▶ **Text segment**
--- Start ---

Here, the collected data, which is extracted depending on the operation of the software, may be acquired from various sources, such as a file, memory, a system call and the arguments thereof, a kernel function and the arguments thereof, device operations, and the like. Accordingly, the analysis unit 120 may perform analysis to suit the purpose of these various forms of data.
For example, when data is collected from a file related to execution of software, the data may be data that is compressed or encoded using a specific method. In this case, the analysis unit 120 decodes the encoded data using the decoder 123, thereby analyzing the desired data.
Also, the collection unit 110 may collect data that has been already parsed into desired data units depending on the operation of the software. Otherwise, the analysis unit 120 may perform analysis depending on the data format by parsing the collected data using the parser 124, or the like.
Also, the analysis unit 120 may generate additional information by comparing the data received from the collection unit 110 with a given signature according to the purpose of the use of the data, or may perform a filtering process using the filter 122.
Referring to
When it is determined at step S230 that the data generated by the instrumentation event is the target to be collected, the collection unit 110 collects basic information about the instrumentation event and stores the same in a map at step S240.
Here, the basic information may be information about software execution and a process, such as an execution path, a process name, a namespace, and the like.
Subsequently, the collection unit 110 stores parsing information pertaining to the instrumentation event at step S250.
Here, the parsing information may be information about parsing, including the current read offset, header information, a file name, and the like.
Here, the collection unit 110 analyzes the parsing information at step S260, and when the current location from which data is read corresponds to a metadata offset, the collection unit 110 may extract the payload of the metadata and store the same in a buffer for transferring data to the analysis unit 120 at step S270.
Subsequently, the collection unit 110 transfers the basic information about the extracted metadata payload and the parsing information to the analysis unit 120 at step S280.
Then, the analysis unit 120 analyzes the received basic information, parsing information, and metadata payload at step S290. For example, the analysis unit 120 may decode the payload based on the content of the parsing information if necessary.
Subsequently, the analysis unit 120 analyzes the decoded payload, thereby extracting software component information, such as the name and version of a software component, and the like, at step S300.
Steps S220 to S300 may be repeatedly performed until execution of the software is terminated at step S310.
With regard to the operation at step S300, an example in which a software component is identified when software is executed will be described in detail.
In order to identify a software component included in software being executed, software artifacts referred to by the software may be used in an embodiment.
Referring to
The software artifact may be in any of various forms including source code, an object file, a Java class file, a Java Archive (JAR) file, an executable file, a container, and the like.
In an embodiment, the artifact from which software component information can be efficiently extracted during execution of software may be used.
For example, a Java ARchive (JAR) in which components for executing Java software are bundled into a package may include a metadata file, containing specifications of the software package, in the package.
In another example, there may be an artifact configured with a single piece of metadata (e.g., a metadata file or ‘requirement.txt’ of Python) without a software package. In the case of Python, a file containing package information is present in a package installation path, and a file from which additional package information can be acquired is present depending on a package manager. Software component information may be acquired from package managers of various languages, such as C/C++, .Net, Go, Java, Node.js, PHP, Python, Ruby, Rust, and the like.

--- End ---

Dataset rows
--- Start ---

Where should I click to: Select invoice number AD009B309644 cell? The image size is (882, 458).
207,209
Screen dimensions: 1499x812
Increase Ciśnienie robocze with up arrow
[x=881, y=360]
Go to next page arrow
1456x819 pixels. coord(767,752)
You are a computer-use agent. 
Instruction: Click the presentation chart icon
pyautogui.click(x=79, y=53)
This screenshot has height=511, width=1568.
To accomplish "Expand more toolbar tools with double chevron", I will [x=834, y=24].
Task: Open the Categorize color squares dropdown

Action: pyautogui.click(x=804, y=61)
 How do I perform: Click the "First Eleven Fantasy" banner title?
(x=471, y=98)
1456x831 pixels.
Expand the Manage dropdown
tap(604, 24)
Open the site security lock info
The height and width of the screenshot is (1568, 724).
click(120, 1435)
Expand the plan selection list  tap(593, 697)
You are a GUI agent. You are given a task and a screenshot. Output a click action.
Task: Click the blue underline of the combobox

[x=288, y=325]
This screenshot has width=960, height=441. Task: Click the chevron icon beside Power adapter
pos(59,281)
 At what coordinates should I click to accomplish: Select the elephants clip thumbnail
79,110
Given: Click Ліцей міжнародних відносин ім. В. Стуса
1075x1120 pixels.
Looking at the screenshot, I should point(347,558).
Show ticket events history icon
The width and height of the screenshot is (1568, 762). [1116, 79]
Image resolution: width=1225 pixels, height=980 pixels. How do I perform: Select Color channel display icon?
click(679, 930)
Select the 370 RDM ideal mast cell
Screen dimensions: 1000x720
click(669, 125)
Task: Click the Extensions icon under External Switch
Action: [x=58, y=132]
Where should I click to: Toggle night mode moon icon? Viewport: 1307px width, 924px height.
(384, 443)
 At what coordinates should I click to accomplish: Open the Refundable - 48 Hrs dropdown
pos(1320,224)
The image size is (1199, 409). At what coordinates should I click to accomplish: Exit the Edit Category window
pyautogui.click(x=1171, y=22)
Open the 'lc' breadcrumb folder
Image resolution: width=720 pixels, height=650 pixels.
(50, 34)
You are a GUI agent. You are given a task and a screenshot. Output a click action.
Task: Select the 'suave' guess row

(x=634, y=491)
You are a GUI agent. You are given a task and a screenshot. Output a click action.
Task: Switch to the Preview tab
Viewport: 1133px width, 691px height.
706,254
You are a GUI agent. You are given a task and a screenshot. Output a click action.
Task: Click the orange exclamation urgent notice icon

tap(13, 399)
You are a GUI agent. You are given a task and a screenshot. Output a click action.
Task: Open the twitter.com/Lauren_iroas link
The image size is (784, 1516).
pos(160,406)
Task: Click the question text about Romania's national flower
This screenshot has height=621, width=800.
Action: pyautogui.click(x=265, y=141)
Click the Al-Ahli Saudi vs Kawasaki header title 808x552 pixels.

--- End ---

▶ **Stated task**
In the text on identifying software components during execution, what kind of information does the basic information stored at step S240 consist of? None of the records is needed here.

▶ **Written answer**
It is information about software execution and a process, such as an execution path, a process name, and a namespace.